Running a Mincer-Zarnowitz regression is one way to meet the third element of the model validation guidance for US banking regulators described above. It is a form of outcomes analysis that can be applied whenever a financial institution’s model generates a forecast. If one took the positive economics philosophy to an extreme, this type of testing is all that would be necessary; only the forecast matters and the realism of the model’s assumptions do not.

However, there are two other elements to the validation of a model contained in US regulatory guidance. It would seem that one would have to look elsewhere to address the other elements of this guidance since at its core the Mincer-Zarnowitz regression is really a test of the models forecast. Modifications of the Mincer-Zarnowitz regression can provide insight into the other two elements contained in the regulatory guidance. While these modified regressions can help address the other two elements of the model validation guidance, it should be noted that fully addressing these elements would usually include more than just these tests.

The first element is an evaluation of the conceptual soundness of the model. As described above, this typically involves an evaluation of the assumptions of the model. A good forecast should incorporate all useful information. If there is additional information available at the time the forecast is made that could improve the forecast, then that information should be used in making the forecast. Implicitly the assumption is that this other information does not affect the forecast. One can test whether other variables are useful in making a forecast by augmenting the regression model with additional auxiliary exogeneous variables.

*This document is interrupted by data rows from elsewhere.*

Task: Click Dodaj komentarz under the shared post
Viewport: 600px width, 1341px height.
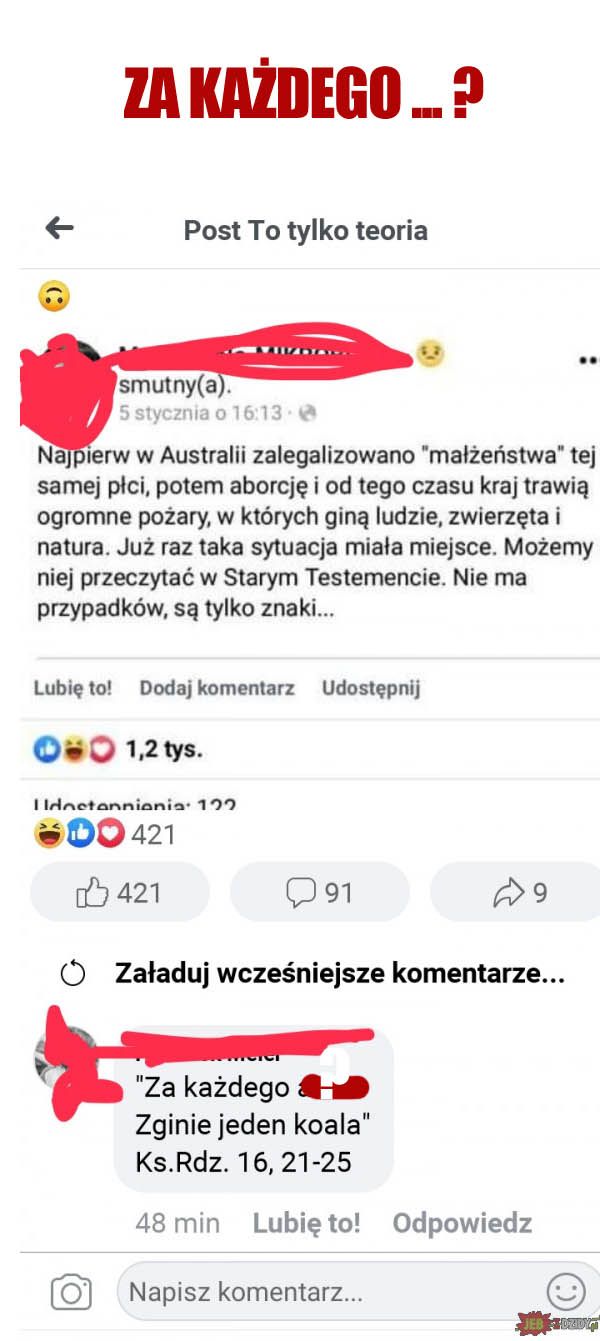Action: [217, 688]
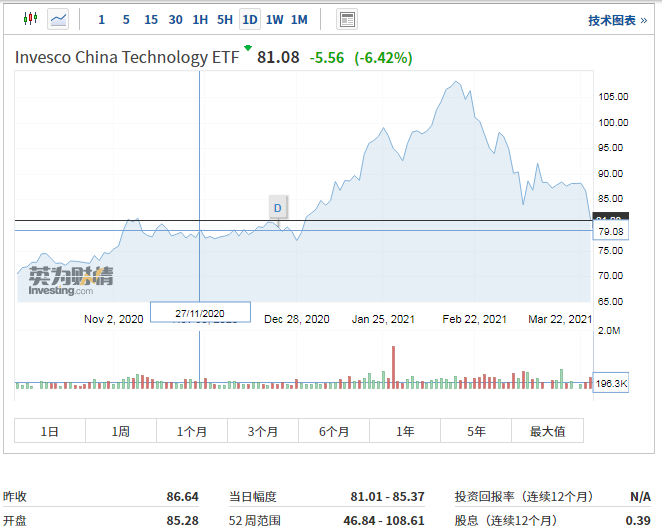Click the 27/11/2020 date label
The height and width of the screenshot is (526, 662).
pyautogui.click(x=200, y=313)
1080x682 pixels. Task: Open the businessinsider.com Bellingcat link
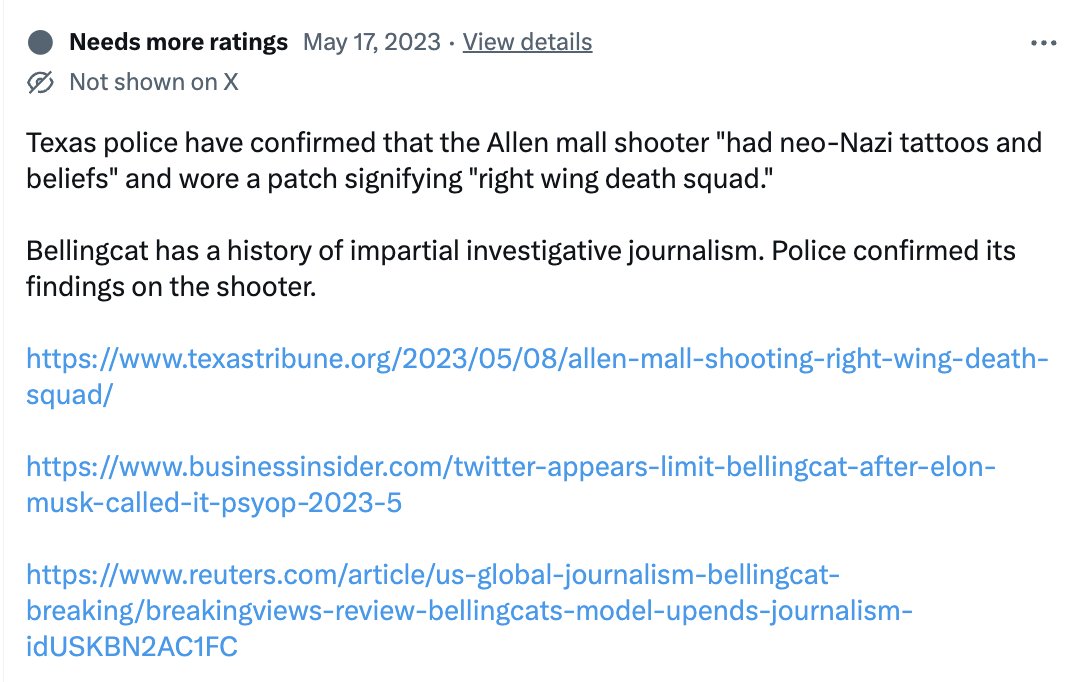point(511,467)
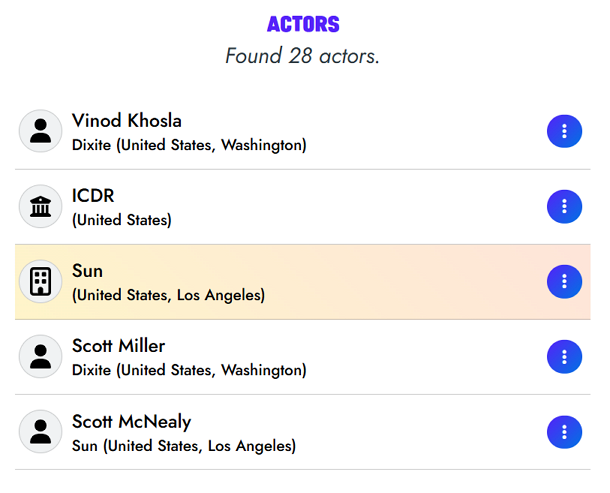Select the highlighted Sun actor row
Screen dimensions: 610x493
[x=300, y=282]

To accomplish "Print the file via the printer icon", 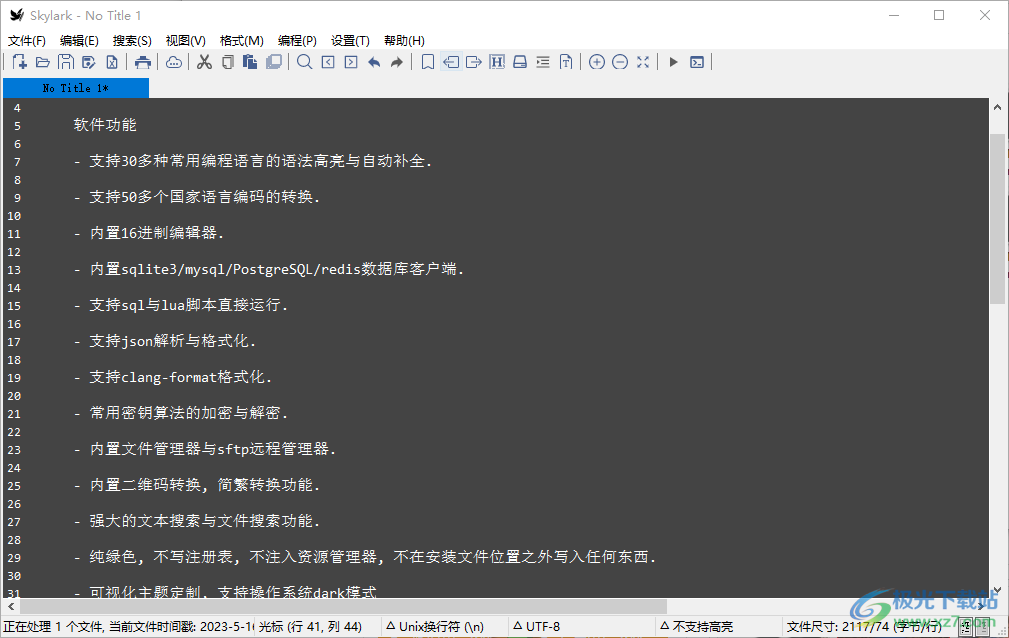I will [x=143, y=61].
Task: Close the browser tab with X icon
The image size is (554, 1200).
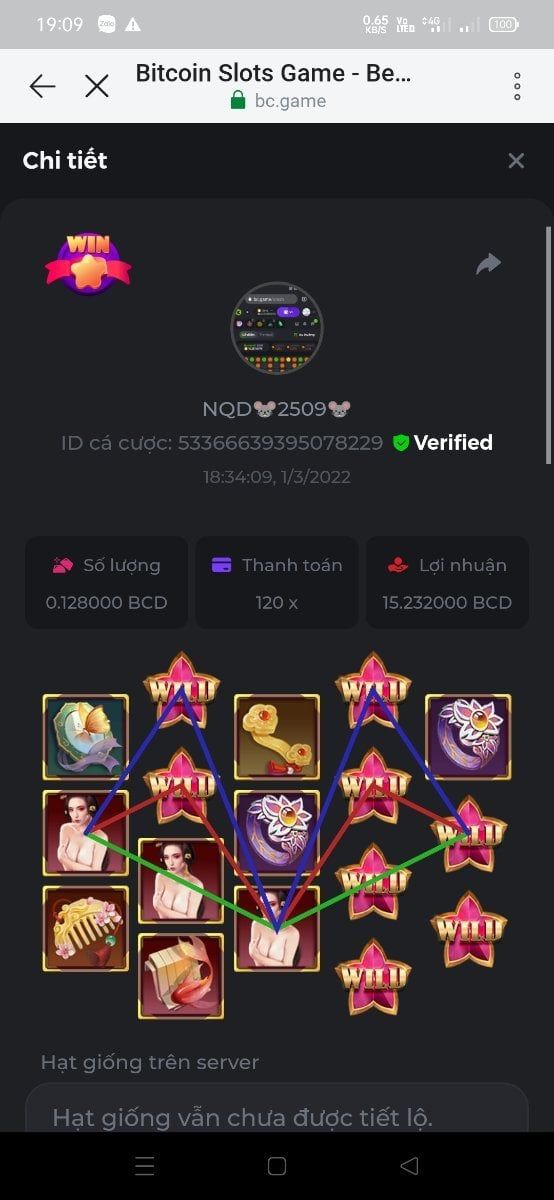Action: coord(97,86)
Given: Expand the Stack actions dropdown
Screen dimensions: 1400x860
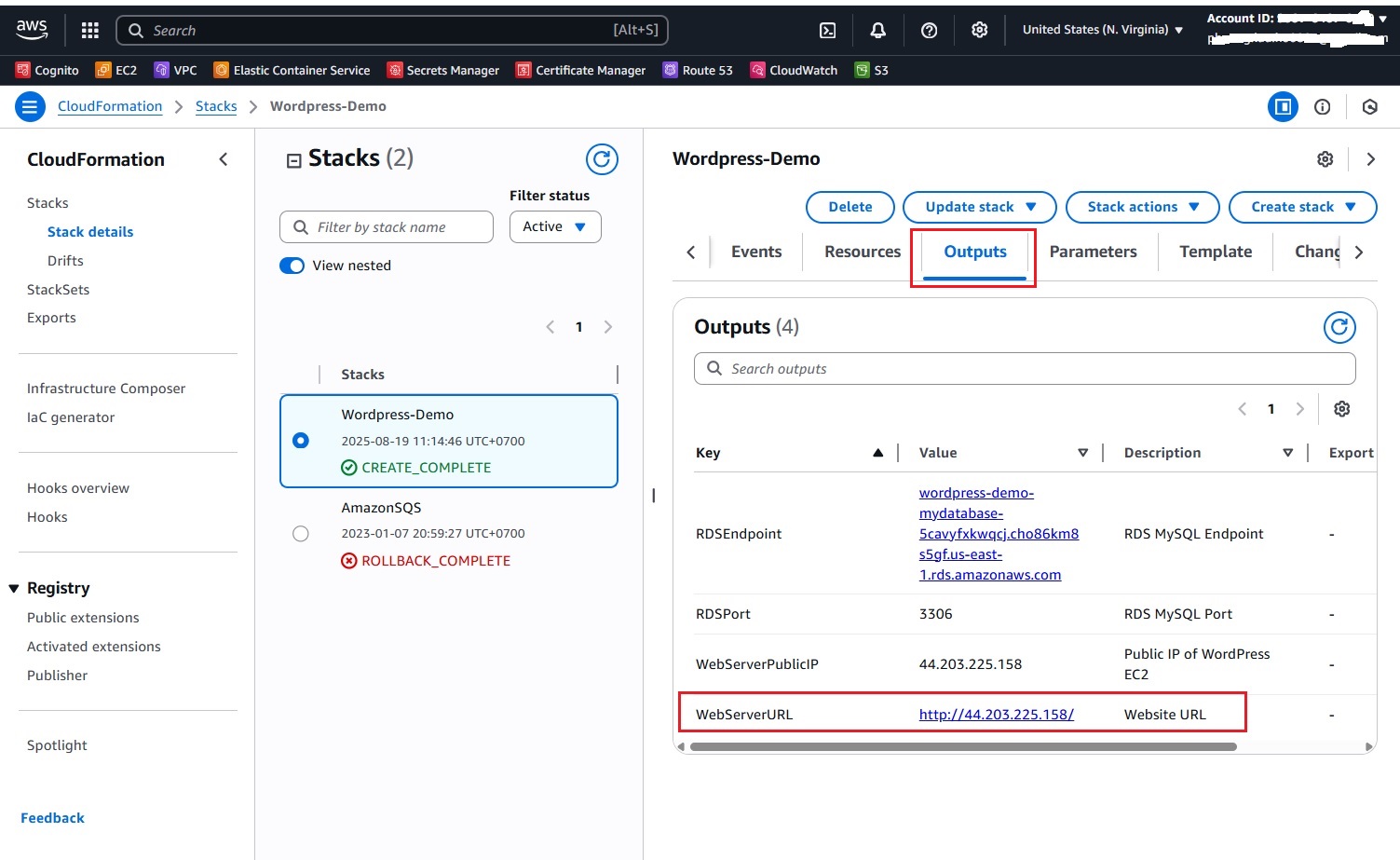Looking at the screenshot, I should click(x=1142, y=207).
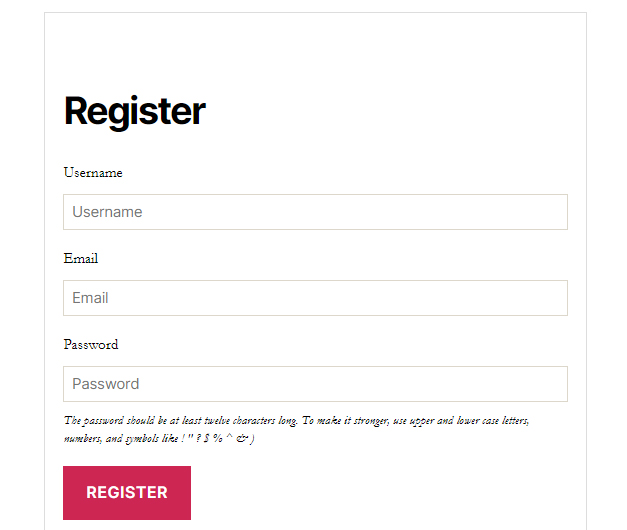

y_{n + h} = α + β_{1} y_{n + h ∣ n} + β_{2} x_{2 ∣ n} + \dots + β_{k} x_{k ∣ n} + e_{n + h ∣ n}

Each of these additional variables should have no effect on the model. In this case the hypothesis to be tested is that $α = 0, β_{1} = 1, β_{2} = 0, β_{3} = 0, \dots β_{k} = 0$ . If some of the auxiliary exogenous variables are important, then the model can be improved by using those variables in the model producing the forecast. Furthermore, lagged variables and transformations of variables can be used as auxiliary regressors to detect whether persistence or nonlinearities are important elements of the model .

The second element of the regulatory guidance includes benchmarking of the model. This generally includes a comparison of the forecast to an alternative forecast. The basic Mincer-Zarnowitz regression only includes one forecast on the right-hand side, but it would be fairly easy to expand this to include a second forecast or even more,

y_{n + h} = α + β_{1} y_{n + h ∣ n}^{1} + β_{2} y_{n + h ∣ n}^{2} + e_{n + h ∣ n} .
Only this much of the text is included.